Mas Ricky menoleh dan mencium keningku. Akupun mendongak dan membalas ciumannya. Kami berdua tahu, bahwa rasa lelah sedikit menurunkan tingkat birahi itu. Aku yakin juga mas Ricky kelelahan.

"Mnnn, jadi kapan kita pindah, dek?" Tanya Mas Ricky yang tak tahu menahu soal status rumah yang kutinggali ini.

"Kata kakak, dua Minggu lagi mas." Jawabku, "tapi mamak berangkat ke Jakarta dua hari lagi."

"Hah, jadi,,, hanya kita berdua nanti." Ucapnya.

"Iya, mas." Jawabku.

"Hmnnnn,,, hehehehe." Mas Ricky tersenyum sendiri. Entah apa yang dipikirannya. Mungkin ia akan merencanakan sesuatu yang menjadi kebiasaannya.

"Apa!
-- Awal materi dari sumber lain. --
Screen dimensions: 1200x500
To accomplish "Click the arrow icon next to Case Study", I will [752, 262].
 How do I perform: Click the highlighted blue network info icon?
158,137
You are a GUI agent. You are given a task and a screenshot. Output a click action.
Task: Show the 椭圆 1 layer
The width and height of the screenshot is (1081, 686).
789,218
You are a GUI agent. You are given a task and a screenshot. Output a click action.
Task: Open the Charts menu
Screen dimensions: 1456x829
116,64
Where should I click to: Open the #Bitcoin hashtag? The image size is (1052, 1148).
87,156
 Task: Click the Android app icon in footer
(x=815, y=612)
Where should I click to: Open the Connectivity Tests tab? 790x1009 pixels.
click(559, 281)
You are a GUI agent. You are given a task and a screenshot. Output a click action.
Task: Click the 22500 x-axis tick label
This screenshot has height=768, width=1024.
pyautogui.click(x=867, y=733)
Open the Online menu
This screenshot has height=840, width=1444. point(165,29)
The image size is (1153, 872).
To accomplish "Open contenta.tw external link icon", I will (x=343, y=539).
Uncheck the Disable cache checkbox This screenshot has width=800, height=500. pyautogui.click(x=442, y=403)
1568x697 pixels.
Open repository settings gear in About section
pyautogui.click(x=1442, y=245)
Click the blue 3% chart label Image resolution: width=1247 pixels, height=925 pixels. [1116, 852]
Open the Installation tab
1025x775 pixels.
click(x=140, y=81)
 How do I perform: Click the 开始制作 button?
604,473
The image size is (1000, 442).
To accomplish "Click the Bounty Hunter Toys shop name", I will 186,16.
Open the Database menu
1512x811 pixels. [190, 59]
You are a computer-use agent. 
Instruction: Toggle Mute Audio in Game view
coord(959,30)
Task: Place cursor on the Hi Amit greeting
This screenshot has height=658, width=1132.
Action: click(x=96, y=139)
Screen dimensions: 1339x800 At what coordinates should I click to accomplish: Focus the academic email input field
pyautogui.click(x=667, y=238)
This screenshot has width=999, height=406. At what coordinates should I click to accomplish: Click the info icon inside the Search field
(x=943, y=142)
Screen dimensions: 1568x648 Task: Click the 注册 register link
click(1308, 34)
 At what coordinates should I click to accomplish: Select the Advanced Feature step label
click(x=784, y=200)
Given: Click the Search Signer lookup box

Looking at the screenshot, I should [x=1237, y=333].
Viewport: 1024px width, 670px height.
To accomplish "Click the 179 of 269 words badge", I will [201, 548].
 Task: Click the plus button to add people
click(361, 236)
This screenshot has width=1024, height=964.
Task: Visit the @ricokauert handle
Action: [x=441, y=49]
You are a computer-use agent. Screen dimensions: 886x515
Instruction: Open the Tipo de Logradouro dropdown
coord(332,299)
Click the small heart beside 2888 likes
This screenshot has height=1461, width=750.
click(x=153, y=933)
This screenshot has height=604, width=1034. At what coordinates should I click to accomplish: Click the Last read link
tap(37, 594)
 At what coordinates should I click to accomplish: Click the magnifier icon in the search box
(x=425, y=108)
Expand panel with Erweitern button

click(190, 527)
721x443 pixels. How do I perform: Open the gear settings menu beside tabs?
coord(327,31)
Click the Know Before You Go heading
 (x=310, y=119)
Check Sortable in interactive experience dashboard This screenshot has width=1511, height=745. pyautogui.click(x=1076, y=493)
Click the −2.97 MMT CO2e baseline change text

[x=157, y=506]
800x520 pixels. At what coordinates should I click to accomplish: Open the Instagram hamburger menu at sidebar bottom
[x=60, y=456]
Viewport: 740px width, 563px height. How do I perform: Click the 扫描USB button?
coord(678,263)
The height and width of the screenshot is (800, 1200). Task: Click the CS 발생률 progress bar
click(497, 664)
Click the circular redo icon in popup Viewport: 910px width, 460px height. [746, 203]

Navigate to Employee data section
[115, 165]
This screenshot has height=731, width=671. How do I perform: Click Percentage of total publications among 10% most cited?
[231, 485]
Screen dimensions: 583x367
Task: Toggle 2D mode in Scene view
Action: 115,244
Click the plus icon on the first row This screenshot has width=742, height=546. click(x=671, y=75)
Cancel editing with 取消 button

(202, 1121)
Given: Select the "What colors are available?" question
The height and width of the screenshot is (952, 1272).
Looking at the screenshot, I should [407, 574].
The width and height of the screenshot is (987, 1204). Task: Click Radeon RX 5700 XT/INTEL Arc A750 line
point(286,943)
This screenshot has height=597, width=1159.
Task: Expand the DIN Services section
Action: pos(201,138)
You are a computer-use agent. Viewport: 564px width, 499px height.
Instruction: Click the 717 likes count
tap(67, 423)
Senyum-senyum." Aku curiga dengan senyuman misterius itu. Mungkin juga aku harus menyiapkan tubuhku untuk dinikmatinya siang dan malam.

"Nggak apa-apa ah." Jawabnya sekilas saja.

"Iihhh, pasti pikirannya jorok ya?" Pancingku.

"Hmn,,, lihat nanti yaaa?" Ia menerima tantanganku.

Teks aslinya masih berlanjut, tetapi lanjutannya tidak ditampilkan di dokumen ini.